- **Actions to take**:
a) Reproduce the shooting accuracy post word for word, starting with "What is your method for shooting accuracy with" and going on through "and more relaxed.".
b) In the shooting accuracy post, give the first word of each numbered checklist item.

- **Text**:

# What is your method for Shooting Accuracy



## survival (Sep 26, 2011)

What is your method for shooting accuracy with any given handgun, long rifle etc? Here is my checklist.

1. Check all safety functions. If I know there is nothing beyond my target, to the sides of me (children or pets running around), knowing that I have my muffs and glasses on, then I'm at ease and more relaxed. 

2. Squeezing the trigger and staying in the back end position of the trigger pull (trigger control), which I just learned this year and have never seen anyone doing this as I grew older until this year. For those that don't know, check on youtube trigger control where you can hear the clicks of the gun resetting itself causing less squeeze of the trigger each time, more control and better accuracy.

3. Shooting tons (and I mean tons) of .22 with both handguns and rifles. I have enough brass in buckets to fill a small pond right now. The more I shoot, the better I feel when I shoot a higher caliber of gun and the more accurate I hit. The first few rounds will still be off, but I can pin point it now to where I'm 1/2" MOA to the target. 

4. Breathing: The old fashioned teaching of taking a few deep breaths, then one large one and letting out and stopping halfway through and squeezing the trigger. With my muffs on, I can feel my heart beating, which I'm now at a point where I'm trying to fire the round in between my heart beats. Yeah, I read too many shooting/army/sniper books! but it works!

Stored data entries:

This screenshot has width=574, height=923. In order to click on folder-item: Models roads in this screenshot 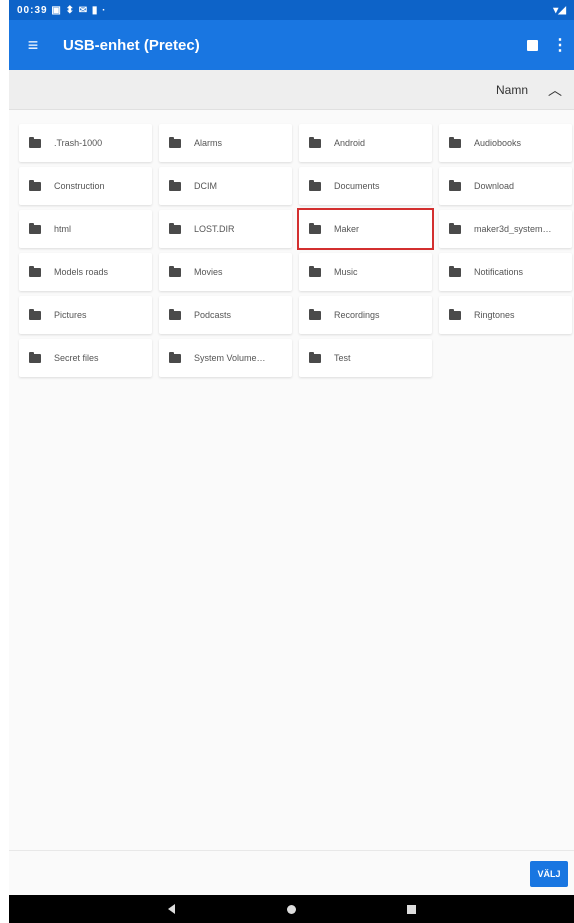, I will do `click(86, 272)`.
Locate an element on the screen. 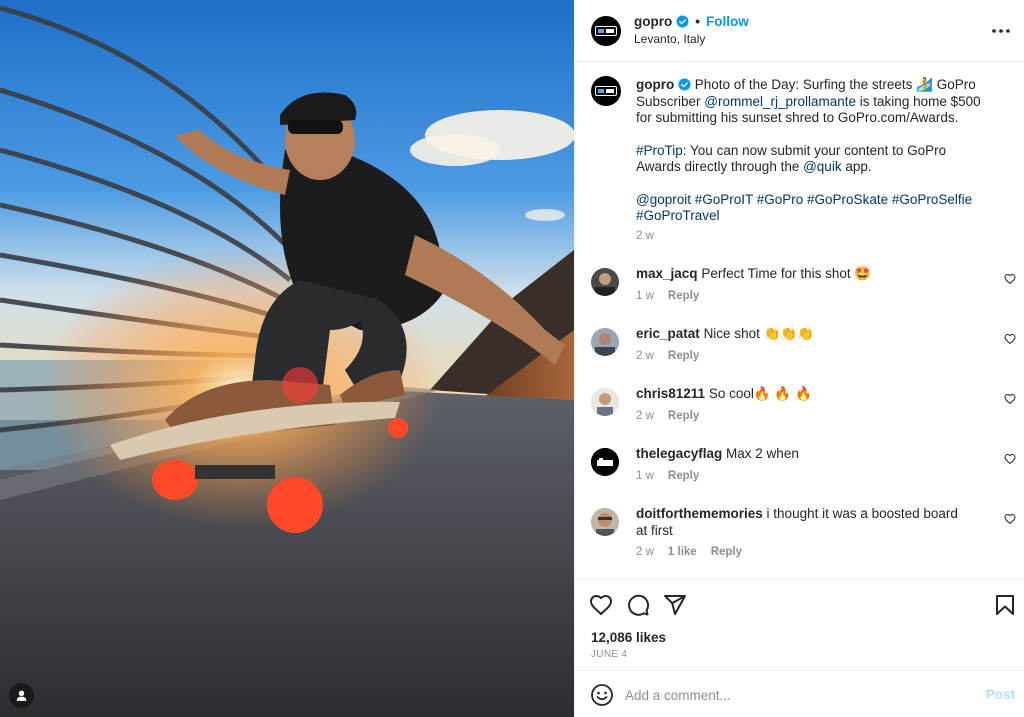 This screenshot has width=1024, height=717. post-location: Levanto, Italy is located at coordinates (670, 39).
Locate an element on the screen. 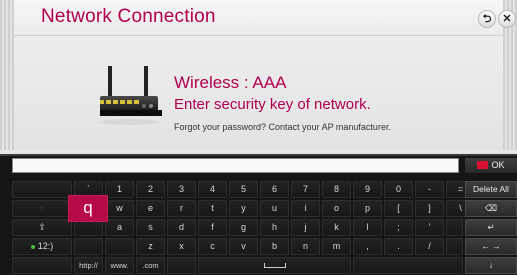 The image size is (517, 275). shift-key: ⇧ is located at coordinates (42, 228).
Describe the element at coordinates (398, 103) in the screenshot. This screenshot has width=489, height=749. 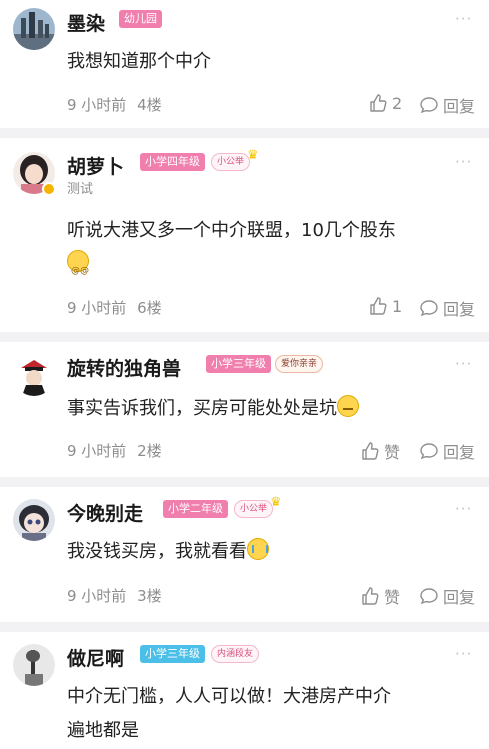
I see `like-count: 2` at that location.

- **Solutions for each task**:
a)
What is your method for shooting accuracy with any given handgun, long rifle etc? Here is my checklist.

1. Check all safety functions. If I know there is nothing beyond my target, to the sides of me (children or pets running around), knowing that I have my muffs and glasses on, then I'm at ease and more relaxed.

b)
1. Check
2. Squeezing
3. Shooting
4. Breathing